Task to complete: Establish how many lines below contain the string "Toggle". Respond with that number alone.

··· Source material ···

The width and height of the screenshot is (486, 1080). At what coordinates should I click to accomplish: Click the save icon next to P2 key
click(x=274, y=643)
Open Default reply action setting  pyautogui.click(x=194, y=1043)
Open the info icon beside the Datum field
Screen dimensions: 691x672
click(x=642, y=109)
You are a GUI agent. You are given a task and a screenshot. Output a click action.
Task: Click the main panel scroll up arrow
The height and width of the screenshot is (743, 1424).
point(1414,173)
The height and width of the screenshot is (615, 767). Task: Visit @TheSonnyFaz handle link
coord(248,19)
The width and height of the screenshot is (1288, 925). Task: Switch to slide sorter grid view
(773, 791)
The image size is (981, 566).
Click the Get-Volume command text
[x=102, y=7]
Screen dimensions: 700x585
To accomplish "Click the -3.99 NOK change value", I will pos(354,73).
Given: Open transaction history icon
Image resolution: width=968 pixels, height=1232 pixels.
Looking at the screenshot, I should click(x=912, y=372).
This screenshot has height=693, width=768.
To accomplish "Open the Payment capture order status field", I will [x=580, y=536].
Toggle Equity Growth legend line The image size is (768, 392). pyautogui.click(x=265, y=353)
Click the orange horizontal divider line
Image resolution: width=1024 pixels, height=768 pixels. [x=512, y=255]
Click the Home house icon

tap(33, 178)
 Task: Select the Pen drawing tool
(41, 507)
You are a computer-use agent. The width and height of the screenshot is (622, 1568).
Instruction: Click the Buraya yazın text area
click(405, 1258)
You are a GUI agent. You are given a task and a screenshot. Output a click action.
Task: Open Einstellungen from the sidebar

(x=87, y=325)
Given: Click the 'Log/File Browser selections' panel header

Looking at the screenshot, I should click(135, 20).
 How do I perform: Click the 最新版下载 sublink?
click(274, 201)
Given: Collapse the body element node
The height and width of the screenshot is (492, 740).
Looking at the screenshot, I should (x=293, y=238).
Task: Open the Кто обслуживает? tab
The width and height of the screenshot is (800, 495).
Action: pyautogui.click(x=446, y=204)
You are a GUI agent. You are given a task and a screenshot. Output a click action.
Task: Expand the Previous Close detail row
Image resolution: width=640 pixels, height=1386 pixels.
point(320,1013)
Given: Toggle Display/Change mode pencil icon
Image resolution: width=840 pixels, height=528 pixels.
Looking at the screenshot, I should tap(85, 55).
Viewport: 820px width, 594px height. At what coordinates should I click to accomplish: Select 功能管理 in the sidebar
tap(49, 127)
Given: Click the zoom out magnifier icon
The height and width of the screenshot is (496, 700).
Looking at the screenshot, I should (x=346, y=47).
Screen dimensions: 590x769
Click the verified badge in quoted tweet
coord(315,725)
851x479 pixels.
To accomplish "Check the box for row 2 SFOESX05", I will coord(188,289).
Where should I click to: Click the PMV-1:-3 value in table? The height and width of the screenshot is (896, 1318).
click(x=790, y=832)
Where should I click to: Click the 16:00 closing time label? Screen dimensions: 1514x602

···

Your solution: 2